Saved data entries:
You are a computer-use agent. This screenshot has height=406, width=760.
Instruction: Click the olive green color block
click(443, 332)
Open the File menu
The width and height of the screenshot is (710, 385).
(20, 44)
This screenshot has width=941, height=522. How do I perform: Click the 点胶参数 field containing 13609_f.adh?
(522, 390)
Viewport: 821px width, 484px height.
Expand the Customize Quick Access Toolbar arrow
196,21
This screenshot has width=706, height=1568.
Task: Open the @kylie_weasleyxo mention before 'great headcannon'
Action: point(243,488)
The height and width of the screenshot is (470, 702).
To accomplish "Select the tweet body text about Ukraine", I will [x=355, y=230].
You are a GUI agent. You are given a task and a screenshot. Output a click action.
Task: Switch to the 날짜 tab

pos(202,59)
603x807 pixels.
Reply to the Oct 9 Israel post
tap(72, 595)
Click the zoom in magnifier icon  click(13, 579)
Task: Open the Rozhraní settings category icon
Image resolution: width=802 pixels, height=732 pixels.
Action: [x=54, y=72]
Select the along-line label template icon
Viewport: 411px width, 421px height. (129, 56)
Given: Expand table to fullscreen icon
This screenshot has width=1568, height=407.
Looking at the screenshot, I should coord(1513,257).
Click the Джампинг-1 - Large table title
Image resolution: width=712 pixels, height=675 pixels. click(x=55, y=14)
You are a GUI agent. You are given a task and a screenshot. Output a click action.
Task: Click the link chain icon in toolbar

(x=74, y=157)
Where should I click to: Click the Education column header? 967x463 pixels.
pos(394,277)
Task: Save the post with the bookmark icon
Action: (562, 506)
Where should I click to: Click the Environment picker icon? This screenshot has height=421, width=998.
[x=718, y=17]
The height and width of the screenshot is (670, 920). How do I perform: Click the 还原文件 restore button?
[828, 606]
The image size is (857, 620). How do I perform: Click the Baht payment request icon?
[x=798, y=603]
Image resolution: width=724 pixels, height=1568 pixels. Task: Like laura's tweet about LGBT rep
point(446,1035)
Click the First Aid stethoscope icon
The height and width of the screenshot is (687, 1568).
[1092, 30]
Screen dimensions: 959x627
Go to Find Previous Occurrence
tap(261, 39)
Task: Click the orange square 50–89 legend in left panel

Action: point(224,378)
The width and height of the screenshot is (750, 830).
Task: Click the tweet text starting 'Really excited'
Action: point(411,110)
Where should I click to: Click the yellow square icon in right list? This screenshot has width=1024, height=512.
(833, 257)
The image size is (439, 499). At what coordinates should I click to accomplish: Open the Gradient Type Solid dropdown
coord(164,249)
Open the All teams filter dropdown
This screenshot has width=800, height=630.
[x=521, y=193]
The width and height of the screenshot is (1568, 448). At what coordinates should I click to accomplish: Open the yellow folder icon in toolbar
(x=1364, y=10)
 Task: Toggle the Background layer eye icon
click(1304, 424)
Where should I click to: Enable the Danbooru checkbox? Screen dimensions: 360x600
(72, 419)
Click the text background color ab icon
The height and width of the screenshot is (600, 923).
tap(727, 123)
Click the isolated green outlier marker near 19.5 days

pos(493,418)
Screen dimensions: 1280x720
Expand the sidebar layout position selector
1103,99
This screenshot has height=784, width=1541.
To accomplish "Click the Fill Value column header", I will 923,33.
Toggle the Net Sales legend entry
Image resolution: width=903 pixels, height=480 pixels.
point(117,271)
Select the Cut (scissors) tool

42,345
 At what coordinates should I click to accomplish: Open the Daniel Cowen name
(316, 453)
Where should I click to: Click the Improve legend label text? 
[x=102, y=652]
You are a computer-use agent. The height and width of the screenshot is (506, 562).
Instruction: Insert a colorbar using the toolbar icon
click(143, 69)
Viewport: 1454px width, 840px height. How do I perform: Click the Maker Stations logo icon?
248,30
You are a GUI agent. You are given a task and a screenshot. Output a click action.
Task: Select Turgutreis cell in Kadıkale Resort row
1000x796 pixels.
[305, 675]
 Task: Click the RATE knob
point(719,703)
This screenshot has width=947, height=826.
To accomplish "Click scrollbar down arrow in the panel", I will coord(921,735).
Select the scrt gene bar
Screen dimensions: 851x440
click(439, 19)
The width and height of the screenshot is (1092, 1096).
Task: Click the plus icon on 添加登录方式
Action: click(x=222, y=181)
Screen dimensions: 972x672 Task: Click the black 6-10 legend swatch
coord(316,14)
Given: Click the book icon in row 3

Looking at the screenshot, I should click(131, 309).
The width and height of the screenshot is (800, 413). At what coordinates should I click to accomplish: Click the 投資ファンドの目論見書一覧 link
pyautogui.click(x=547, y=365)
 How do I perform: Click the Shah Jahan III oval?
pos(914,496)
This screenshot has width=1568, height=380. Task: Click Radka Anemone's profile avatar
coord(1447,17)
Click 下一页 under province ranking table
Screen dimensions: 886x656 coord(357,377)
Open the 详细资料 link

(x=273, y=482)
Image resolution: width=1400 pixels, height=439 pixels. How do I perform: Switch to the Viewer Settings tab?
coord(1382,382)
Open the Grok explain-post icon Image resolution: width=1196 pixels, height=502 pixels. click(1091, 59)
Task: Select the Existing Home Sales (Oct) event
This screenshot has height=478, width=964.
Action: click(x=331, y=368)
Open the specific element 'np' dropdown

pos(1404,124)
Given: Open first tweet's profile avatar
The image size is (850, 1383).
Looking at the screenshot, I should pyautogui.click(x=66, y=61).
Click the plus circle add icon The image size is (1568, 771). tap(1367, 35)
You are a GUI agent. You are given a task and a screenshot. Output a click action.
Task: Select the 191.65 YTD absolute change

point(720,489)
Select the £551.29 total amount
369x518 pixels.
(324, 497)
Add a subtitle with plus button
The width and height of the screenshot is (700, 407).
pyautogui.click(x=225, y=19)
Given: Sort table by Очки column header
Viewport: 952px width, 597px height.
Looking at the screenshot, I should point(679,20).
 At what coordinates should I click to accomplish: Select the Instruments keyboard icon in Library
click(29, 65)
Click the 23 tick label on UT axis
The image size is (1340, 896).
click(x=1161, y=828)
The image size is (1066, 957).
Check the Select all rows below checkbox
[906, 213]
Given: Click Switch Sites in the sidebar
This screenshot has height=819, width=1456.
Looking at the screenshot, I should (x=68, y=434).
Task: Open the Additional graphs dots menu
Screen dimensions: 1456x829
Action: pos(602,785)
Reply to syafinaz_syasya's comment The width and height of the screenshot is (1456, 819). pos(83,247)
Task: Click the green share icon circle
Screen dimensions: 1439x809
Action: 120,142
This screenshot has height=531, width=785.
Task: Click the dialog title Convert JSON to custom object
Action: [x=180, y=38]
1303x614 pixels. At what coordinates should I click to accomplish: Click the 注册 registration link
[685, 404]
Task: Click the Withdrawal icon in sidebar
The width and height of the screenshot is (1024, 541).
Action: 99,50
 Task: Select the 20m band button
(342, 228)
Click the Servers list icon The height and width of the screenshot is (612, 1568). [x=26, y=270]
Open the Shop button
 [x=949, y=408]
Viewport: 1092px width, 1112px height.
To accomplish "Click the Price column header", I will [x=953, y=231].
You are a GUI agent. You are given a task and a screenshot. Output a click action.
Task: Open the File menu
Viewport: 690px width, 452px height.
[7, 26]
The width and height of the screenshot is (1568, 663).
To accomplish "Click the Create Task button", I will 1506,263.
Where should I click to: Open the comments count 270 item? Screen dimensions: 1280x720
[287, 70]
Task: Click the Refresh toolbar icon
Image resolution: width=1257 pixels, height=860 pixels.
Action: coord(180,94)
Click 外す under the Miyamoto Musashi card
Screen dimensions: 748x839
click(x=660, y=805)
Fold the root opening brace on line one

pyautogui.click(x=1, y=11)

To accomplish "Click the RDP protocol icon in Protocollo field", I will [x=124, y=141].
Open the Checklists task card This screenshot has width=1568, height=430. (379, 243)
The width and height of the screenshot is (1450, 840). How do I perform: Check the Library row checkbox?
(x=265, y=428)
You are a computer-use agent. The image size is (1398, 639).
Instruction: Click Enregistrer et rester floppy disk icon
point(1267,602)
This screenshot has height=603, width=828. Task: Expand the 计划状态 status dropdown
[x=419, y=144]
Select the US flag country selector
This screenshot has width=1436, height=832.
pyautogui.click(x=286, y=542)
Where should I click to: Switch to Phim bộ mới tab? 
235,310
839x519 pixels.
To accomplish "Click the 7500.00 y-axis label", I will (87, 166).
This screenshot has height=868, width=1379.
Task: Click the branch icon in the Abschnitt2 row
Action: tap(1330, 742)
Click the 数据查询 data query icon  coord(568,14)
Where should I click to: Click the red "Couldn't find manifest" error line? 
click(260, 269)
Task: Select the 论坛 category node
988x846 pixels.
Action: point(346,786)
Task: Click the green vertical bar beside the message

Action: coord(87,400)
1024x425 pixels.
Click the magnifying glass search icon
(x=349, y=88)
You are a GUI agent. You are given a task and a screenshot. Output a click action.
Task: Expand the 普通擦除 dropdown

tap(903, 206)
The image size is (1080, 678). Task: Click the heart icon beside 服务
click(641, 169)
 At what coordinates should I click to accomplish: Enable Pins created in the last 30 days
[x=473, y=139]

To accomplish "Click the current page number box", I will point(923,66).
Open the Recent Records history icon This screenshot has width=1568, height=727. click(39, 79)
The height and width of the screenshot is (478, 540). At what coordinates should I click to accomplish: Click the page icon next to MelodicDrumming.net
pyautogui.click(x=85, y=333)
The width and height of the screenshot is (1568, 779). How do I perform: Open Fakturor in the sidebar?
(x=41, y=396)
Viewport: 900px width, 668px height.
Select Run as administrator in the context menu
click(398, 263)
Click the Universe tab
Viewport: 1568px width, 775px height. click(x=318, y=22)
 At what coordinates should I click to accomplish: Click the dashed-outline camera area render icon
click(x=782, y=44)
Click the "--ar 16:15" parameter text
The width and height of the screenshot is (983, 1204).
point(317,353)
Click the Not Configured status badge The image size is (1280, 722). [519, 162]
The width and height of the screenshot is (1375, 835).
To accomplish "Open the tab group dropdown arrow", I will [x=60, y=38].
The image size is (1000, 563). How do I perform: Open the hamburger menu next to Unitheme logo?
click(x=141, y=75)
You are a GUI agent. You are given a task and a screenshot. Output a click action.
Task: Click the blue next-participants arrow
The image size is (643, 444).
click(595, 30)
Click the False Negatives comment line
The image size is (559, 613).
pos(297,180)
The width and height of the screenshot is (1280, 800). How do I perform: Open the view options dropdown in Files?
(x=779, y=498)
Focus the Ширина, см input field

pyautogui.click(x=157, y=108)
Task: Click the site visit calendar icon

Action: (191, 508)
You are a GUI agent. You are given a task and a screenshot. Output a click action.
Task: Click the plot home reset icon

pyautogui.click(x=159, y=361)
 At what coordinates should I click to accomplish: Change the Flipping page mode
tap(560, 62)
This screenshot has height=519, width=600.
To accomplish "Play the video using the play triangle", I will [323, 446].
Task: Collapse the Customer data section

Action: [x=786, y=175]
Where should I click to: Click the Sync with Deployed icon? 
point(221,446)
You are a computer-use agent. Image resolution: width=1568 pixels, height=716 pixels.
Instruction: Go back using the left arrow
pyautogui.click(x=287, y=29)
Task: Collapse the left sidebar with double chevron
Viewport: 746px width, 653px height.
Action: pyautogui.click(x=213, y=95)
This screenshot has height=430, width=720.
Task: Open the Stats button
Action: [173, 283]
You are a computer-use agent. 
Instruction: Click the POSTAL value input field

*What to produce*
How many of the lines above include the word "card"? Respond with the number alone.

*Answer area*
2